[Collected data]
○ ○ ○ ○ ○ ○ ○
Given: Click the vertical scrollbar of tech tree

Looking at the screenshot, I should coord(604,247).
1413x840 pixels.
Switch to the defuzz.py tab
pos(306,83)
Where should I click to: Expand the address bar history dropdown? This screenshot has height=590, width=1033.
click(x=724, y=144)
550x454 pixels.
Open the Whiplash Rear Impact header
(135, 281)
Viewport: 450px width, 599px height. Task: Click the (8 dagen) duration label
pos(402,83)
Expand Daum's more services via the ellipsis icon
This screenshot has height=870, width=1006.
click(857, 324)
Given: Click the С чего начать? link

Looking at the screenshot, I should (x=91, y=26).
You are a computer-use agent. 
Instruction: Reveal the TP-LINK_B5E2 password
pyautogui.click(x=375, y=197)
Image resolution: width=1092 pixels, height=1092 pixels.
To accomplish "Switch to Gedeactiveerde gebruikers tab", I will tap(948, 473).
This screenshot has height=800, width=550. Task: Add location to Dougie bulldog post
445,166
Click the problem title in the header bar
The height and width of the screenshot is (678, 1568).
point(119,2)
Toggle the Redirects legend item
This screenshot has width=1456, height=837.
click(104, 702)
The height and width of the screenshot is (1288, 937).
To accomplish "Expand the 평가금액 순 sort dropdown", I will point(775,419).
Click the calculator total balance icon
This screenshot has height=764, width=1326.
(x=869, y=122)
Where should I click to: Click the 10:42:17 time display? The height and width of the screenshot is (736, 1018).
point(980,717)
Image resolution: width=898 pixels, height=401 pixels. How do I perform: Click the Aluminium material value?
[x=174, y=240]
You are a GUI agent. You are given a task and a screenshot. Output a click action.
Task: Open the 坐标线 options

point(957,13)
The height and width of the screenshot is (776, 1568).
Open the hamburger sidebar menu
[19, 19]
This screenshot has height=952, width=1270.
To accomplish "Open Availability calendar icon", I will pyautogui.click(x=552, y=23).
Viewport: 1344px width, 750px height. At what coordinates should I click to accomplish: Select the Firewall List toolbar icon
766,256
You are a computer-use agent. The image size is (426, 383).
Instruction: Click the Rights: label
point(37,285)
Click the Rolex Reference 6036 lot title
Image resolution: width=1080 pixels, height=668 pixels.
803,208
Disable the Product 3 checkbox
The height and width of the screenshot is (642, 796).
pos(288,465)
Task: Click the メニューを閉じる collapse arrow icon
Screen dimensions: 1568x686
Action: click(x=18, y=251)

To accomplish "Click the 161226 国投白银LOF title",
○ ○ ○ ○ ○ ○ ○
**The task**
Could you render every line of the data above as a JSON list of strings, with one string per line and blank lines omitted?

**Response to the task**
[
  "Given: Click the vertical scrollbar of tech tree",
  "Looking at the screenshot, I should coord(604,247).",
  "1413x840 pixels.",
  "Switch to the defuzz.py tab",
  "pos(306,83)",
  "Where should I click to: Expand the address bar history dropdown? This screenshot has height=590, width=1033.",
  "click(x=724, y=144)",
  "550x454 pixels.",
  "Open the Whiplash Rear Impact header",
  "(135, 281)",
  "Viewport: 450px width, 599px height. Task: Click the (8 dagen) duration label",
  "pos(402,83)",
  "Expand Daum's more services via the ellipsis icon",
  "This screenshot has height=870, width=1006.",
  "click(857, 324)",
  "Given: Click the С чего начать? link",
  "Looking at the screenshot, I should (x=91, y=26).",
  "You are a computer-use agent. ",
  "Instruction: Reveal the TP-LINK_B5E2 password",
  "pyautogui.click(x=375, y=197)",
  "Image resolution: width=1092 pixels, height=1092 pixels.",
  "To accomplish \"Switch to Gedeactiveerde gebruikers tab\", I will tap(948, 473).",
  "This screenshot has height=800, width=550. Task: Add location to Dougie bulldog post",
  "445,166",
  "Click the problem title in the header bar",
  "The height and width of the screenshot is (678, 1568).",
  "point(119,2)",
  "Toggle the Redirects legend item",
  "This screenshot has width=1456, height=837.",
  "click(104, 702)",
  "The height and width of the screenshot is (1288, 937).",
  "To accomplish \"Expand the 평가금액 순 sort dropdown\", I will point(775,419).",
  "Click the calculator total balance icon",
  "This screenshot has height=764, width=1326.",
  "(x=869, y=122)",
  "Where should I click to: Click the 10:42:17 time display? The height and width of the screenshot is (736, 1018).",
  "point(980,717)",
  "Image resolution: width=898 pixels, height=401 pixels. How do I perform: Click the Aluminium material value?",
  "[x=174, y=240]",
  "You are a GUI agent. You are given a task and a screenshot. Output a click action.",
  "Task: Open the 坐标线 options",
  "point(957,13)",
  "The height and width of the screenshot is (776, 1568).",
  "Open the hamburger sidebar menu",
  "[19, 19]",
  "This screenshot has height=952, width=1270.",
  "To accomplish \"Open Availability calendar icon\", I will pyautogui.click(x=552, y=23).",
  "Viewport: 1344px width, 750px height. At what coordinates should I click to accomplish: Select the Firewall List toolbar icon",
  "766,256",
  "You are a computer-use agent. The image size is (426, 383).",
  "Instruction: Click the Rights: label",
  "point(37,285)",
  "Click the Rolex Reference 6036 lot title",
  "Image resolution: width=1080 pixels, height=668 pixels.",
  "803,208",
  "Disable the Product 3 checkbox",
  "The height and width of the screenshot is (642, 796).",
  "pos(288,465)",
  "Task: Click the メニューを閉じる collapse arrow icon",
  "Screen dimensions: 1568x686",
  "Action: click(x=18, y=251)",
  "To accomplish \"Click the 161226 国投白银LOF title\","
]